SUPPLIED ENTRIES »
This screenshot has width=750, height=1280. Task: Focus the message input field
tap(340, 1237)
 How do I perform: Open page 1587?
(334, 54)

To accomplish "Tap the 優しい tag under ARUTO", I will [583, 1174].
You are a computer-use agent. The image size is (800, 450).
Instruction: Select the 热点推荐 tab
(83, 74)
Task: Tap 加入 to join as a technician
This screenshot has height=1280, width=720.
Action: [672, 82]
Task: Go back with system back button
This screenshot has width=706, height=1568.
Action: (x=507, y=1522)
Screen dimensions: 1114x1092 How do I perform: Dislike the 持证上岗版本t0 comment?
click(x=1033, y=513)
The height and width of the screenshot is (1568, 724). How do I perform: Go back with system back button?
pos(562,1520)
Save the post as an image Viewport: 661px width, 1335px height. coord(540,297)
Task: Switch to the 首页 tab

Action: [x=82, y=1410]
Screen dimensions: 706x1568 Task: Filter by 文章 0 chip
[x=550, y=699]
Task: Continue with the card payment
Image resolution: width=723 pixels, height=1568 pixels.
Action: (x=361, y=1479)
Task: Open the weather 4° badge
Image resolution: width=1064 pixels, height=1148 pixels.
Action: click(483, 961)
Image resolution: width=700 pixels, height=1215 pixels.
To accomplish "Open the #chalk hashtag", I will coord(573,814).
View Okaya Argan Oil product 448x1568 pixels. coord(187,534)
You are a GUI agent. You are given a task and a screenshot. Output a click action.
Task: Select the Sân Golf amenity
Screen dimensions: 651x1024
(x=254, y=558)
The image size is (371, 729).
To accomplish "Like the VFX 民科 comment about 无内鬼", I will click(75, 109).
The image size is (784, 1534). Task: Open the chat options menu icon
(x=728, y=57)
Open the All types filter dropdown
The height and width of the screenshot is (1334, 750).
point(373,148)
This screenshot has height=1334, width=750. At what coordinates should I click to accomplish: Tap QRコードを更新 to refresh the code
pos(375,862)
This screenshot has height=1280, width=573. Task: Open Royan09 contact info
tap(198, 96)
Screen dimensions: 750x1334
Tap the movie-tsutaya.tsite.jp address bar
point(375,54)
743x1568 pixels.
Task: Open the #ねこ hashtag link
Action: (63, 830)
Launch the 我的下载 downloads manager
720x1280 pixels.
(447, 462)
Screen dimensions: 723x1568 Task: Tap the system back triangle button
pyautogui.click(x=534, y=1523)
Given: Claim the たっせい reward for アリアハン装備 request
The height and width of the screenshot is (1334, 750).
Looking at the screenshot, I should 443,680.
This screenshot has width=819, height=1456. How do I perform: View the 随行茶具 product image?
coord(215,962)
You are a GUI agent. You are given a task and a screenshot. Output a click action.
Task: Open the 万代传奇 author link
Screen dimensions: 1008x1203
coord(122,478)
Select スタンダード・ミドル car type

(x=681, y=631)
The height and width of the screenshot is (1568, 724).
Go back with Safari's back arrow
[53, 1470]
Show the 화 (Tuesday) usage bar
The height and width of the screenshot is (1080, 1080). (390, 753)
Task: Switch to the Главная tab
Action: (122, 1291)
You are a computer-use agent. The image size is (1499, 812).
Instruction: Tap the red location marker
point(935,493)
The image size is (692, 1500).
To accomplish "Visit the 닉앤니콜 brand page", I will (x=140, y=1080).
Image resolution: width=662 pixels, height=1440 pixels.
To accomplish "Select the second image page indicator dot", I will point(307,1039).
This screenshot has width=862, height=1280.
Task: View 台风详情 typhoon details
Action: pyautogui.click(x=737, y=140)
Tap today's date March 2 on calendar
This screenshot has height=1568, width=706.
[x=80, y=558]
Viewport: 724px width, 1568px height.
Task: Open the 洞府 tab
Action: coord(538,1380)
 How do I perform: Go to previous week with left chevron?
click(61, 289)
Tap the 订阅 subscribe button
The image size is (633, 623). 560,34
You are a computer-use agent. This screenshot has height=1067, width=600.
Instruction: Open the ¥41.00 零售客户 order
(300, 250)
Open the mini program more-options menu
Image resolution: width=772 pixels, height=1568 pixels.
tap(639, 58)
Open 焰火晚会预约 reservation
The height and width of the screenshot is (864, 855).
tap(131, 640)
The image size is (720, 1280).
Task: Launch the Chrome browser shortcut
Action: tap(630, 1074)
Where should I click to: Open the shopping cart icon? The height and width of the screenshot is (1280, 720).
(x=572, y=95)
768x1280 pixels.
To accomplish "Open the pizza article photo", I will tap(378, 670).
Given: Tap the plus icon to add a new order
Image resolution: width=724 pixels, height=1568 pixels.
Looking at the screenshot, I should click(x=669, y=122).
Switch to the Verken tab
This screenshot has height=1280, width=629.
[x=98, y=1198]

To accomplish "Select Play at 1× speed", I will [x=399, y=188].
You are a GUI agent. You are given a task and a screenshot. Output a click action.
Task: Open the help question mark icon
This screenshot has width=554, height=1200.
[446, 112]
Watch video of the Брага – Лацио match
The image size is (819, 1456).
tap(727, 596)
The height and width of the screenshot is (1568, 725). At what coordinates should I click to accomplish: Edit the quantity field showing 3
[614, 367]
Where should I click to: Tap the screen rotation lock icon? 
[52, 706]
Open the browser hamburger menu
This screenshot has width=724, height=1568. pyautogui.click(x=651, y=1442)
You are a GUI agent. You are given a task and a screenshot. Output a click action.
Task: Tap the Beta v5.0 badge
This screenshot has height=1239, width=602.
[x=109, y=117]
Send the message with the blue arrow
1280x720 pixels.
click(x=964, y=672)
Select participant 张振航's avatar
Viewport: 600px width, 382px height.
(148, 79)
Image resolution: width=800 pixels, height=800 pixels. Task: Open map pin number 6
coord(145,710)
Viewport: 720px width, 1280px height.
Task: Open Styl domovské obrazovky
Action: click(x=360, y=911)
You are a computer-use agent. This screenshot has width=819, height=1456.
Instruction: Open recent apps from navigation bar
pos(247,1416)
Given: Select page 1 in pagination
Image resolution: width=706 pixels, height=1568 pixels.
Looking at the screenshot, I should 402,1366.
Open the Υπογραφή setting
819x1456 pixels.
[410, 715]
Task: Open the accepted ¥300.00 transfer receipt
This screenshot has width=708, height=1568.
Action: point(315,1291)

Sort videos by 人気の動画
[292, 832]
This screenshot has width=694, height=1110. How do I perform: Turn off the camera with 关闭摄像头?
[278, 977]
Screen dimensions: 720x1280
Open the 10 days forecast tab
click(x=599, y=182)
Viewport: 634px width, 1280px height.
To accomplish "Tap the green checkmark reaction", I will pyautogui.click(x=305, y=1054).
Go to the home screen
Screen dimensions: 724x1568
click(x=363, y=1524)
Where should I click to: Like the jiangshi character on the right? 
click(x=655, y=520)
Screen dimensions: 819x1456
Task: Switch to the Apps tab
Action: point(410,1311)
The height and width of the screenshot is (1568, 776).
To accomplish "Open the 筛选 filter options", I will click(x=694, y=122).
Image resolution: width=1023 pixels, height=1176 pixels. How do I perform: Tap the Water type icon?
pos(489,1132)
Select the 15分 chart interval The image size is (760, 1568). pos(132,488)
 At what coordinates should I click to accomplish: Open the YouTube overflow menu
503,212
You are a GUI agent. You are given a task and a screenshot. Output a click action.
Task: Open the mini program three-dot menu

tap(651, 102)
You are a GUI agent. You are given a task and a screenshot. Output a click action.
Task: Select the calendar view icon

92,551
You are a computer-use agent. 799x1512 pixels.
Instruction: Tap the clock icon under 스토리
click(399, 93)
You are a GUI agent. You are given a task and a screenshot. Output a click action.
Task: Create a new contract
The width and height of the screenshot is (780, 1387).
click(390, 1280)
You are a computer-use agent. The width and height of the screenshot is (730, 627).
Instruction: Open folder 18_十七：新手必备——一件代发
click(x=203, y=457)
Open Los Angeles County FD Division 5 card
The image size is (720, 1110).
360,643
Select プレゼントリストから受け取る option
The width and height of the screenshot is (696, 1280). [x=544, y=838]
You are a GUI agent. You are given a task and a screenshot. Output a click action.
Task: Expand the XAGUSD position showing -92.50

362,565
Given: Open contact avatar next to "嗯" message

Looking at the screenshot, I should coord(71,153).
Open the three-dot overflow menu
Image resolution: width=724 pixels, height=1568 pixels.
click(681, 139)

YOUR OBJECTIVE » Give the entries from the line with "Select the 15分" to the line with "Looking at the screenshot, I should coord(71,153)." again, replacing "GUI agent" with "screen agent" and leaving everything else unchanged.

SOLUTION TO THIS TASK »
Select the 15分 chart interval The image size is (760, 1568). pos(132,488)
 At what coordinates should I click to accomplish: Open the YouTube overflow menu
503,212
You are a screen agent. You are given a task and a screenshot. Output a click action.
Task: Open the mini program three-dot menu

tap(651, 102)
You are a screen agent. You are given a task and a screenshot. Output a click action.
Task: Select the calendar view icon

92,551
You are a computer-use agent. 799x1512 pixels.
Instruction: Tap the clock icon under 스토리
click(399, 93)
You are a screen agent. You are given a task and a screenshot. Output a click action.
Task: Create a new contract
The width and height of the screenshot is (780, 1387).
click(390, 1280)
You are a computer-use agent. The width and height of the screenshot is (730, 627).
Instruction: Open folder 18_十七：新手必备——一件代发
click(x=203, y=457)
Open Los Angeles County FD Division 5 card
The image size is (720, 1110).
360,643
Select プレゼントリストから受け取る option
The width and height of the screenshot is (696, 1280). [x=544, y=838]
You are a screen agent. You are given a task and a screenshot. Output a click action.
Task: Expand the XAGUSD position showing -92.50

362,565
Given: Open contact avatar next to "嗯" message

Looking at the screenshot, I should coord(71,153).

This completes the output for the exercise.